Partly as a result of the militarised approach to public safety, Mexican organised crime has undergone a major transformation, which is characterised by four ongoing trends:[fn]For an overview of these trends, see Viridiana Ríos, “Why did Mexico become so violent? A self-reinforcing violent equilibrium caused by competition and enforcement”, Trends in Organized Crime, 2013; Bruce Bagley, “Drug trafficking and organized crime in the Americas: Major trends in the twenty-first century”, Woodrow Wilson International Center for Scholars, August 2012; Wil Pansters (ed.), Violence, Coercion and State-making in Twentieth-Century Mexico: The Other Half of the Centaur (Stanford, 2012).Hide Footnote

  • The fragmentation of once-larger, vertically more integrated and relatively stable organisations. The six cartels dominant in 2006 became dozens of smaller bands.
  • The diversification of criminal portfolios, moving from an exclusive focus on drug production and trafficking to extortion, kidnapping for ransom, oil siphoning and cargo theft, among other crimes, and the shifting of criminal groups’ operational radius to exploit local resources, including civilian populations and local government budgets and institutions.
  • The strong local concentration of armed conflict, which tends toward micro-territorial competition among criminal groups and away from competition for transnational drug production sites and trafficking routes.
  • The spread of lethal, organised crime-related conflict into once peaceful areas.

In the wake of this mutation, criminal groups’ presence, and the violence they mete out, varies greatly across the country.

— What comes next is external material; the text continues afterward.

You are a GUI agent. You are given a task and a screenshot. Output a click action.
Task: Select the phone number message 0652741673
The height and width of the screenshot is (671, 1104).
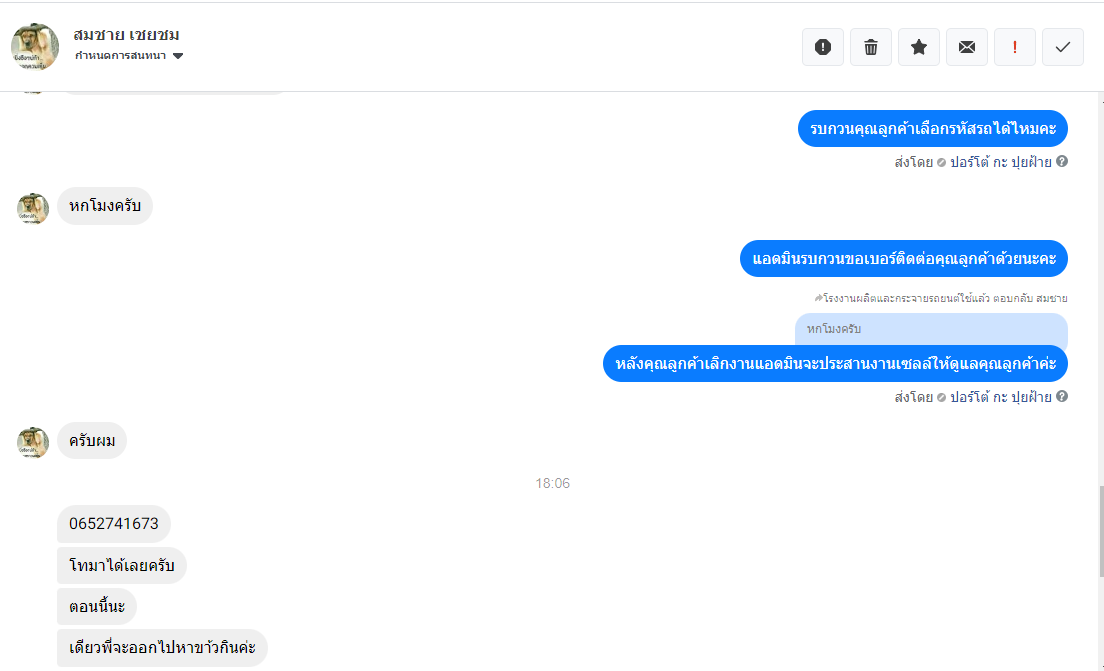click(x=114, y=524)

States such as Michoacán, Guerrero and Tamaulipas have been plagued for several years by levels and patterns of internecine fighting that are akin to armed conflict in terms of the intensity of violence and the role played by militarised criminal organisations. More recently, spikes of violence have brought extreme insecurity to states such as Jalisco, Colima and Guanajuato. Rather than fitting a single model, each region suffers violence rooted in different sets of criminal actors pursing diverse strategies, with distinct roles for state actors in each case. The causes of this extreme violence are diverse, many of them reaching beyond simple feuding for control of illicit markets. Acknowledging and acting on this complexity will be crucial to the success of López Obrador’s new security approach.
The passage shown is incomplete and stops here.